→ **Required work**:
(a) In the passage on reasons to invest in gold, which currency lost nearly all its value because of hyperinflation?
(b) Carry on the passage on reasons to invest in gold, picking up right after its last sentence.

→ **Excerpted passage**:

It’s particularly attractive to investors during geopolitical events that could potentially devalue paper currencies and disrupt global financial markets. 

4. Historic value

Other assets fluctuate or lose value over time, but gold prices have consistently risen over the past two centuries. Ancient empires and modern economies have used gold as a form of currency, making it a recognized and accepted global symbol of wealth and stability with consistent demand and cultural importance. 

5. Protection against currency devaluation

Currency devaluation occurs when a currency loses its buying power. In Venezuela, hyperinflation caused the Venezuelan bolivar to lose nearly all its value. Many Venezuelans turned to gold as a store of value while the bolivar collapsed. Gold is a secure option for financial security when fiat and paper money fail. 

6. Increasing demand 

Global demand for gold remains strong and is expected to increase across various industries. It’s used in the tech industry and electronics for its excellent conductivity and resistance to corrosion. 

In India and China, it holds a cultural significance and drives the lucrative jewelry industry. Increased demand and limited supply will only further boost gold’s value over time. 

7. Market liquidity

Gold is a highly liquid asset that can be bought or sold globally. Other assets take time to convert into cash but gold is quickly exchanged for almost any currency anywhere in the world. It is universally recognized and a reliable source of funds. 

8. Deflation protection

Deflation is a decrease in the prices of goods and services. During deflation, your buying power increases, but the value of assets falls. Historically, gold’s value has been stable and has been appreciated over time.

→ **Input data**:
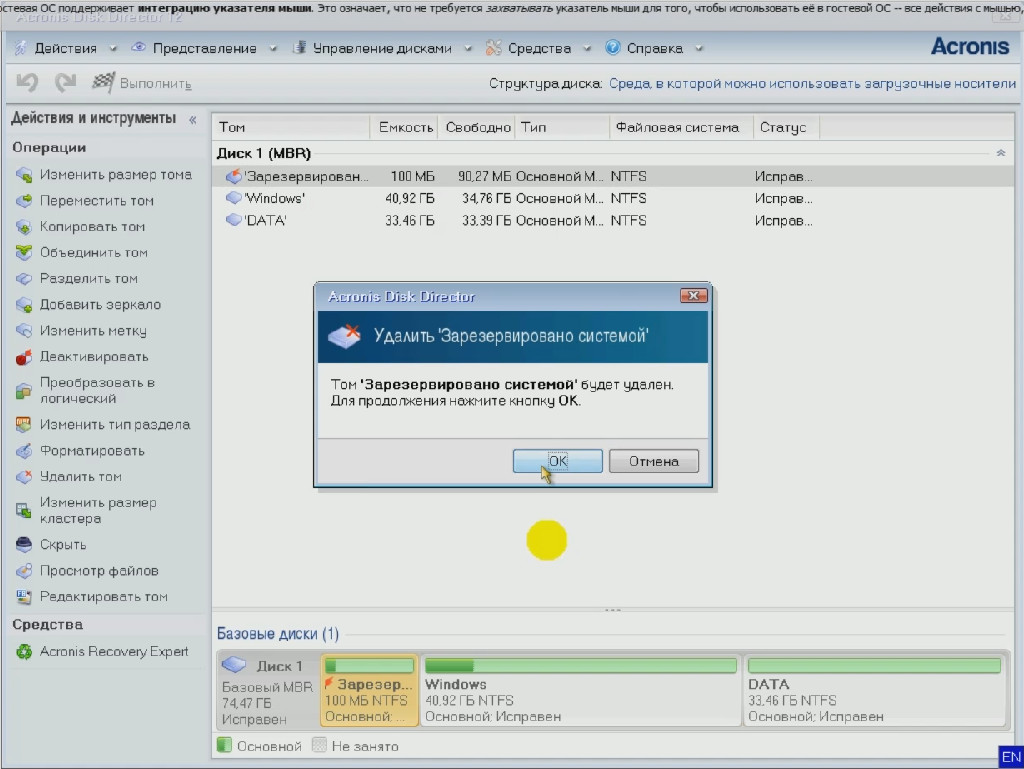Confirm deletion with the OK button

[x=557, y=461]
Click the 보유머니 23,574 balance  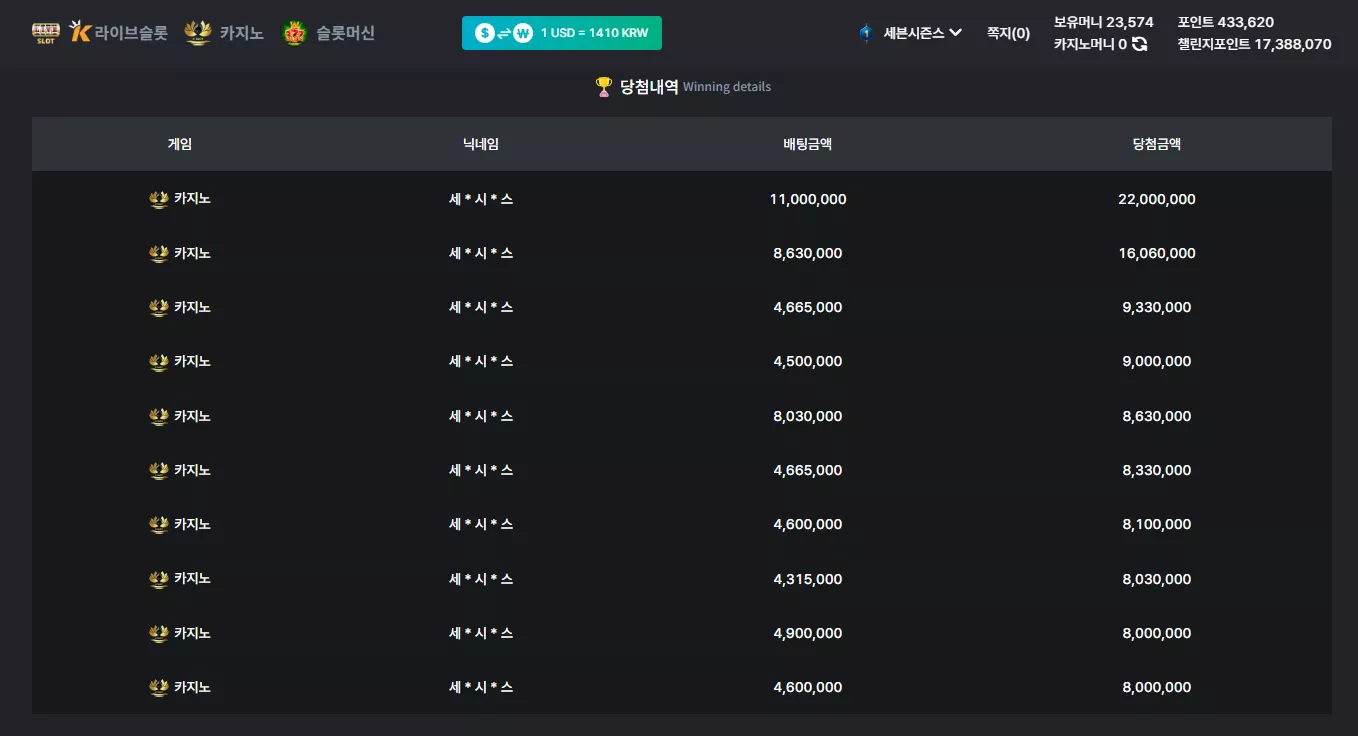pos(1104,22)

→ **Outputs by task**:
(a) The Venezuelan bolivar.

(b)
For example, during the Great Depression in the 1930s, the price of gold was fixed and nationalized. You couldn’t own gold outright during this time, but you could invest in gold equities. Gold mining stocks shot up over 500%, while the Dow Jones toppled and lost 73% of its value.  

9. Supply constraints

The limited worldwide supply of gold adds to its lasting value. Money can be printed, but gold is finite and must be extracted at a controlled pace. Mining gold is also a resource-intensive task, which restricts how much one can yield in a given year. 

10. Tangible asset holds intrinsic value, reducing counterparty risk

Gold is a physical asset with intrinsic value, meaning it doesn’t depend on the solvency or performance of banks, governments, or financial institutions to maintain its worth. 

This minimizes counterparty risk—the risk that another party won’t fulfill its financial obligations. Unlike stocks, bonds, or currencies, gold’s value isn’t tied to a promise or agreement, making it a secure choice for preserving wealth during uncertain times.

Counterparty risk can arise if you invest in gold through third parties, such as dealers, custodians of gold IRAs, or ETFs. In these cases, your investment’s security depends on the reliability of the entities managing or storing your gold. Holding physical gold outright eliminates this risk entirely.

Gold is a heavy thing to carry around especially if you have a lot of it! Working with a third party, such as a dealer, or investing in a gold ETF, subjects you to counterparty risk. This just means that the third-party person handling the gold can commit fraud, have their security breached, or something else of an unknown nature can happen. You can mitigate this by doing proper research to make sure you’re with a reputable company. If you do consider holding gold yourself, please be mindful that in your own custody something may happen, such as theft or fire.

Crystal Rau, CFP®

Where to buy gold

There are many options available to you if you are considering buying gold:

  • Physical gold, like bars and coins, is a popular choice for beginners and collectors. 
  • Investors who want exposure to gold without dealing with the physical asset can opt for exchange-traded funds (ETFs), gold stocks, and gold futures. 
  • If you’re planning your retirement, consider holding gold in your IRA as part of your retirement strategy. 

Research trusted gold dealers before making any purchases. Companies like American Hartford Gold, Anthem Gold Group, and Priority Gold are known for their competitive pricing, buyback programs, and great customer service.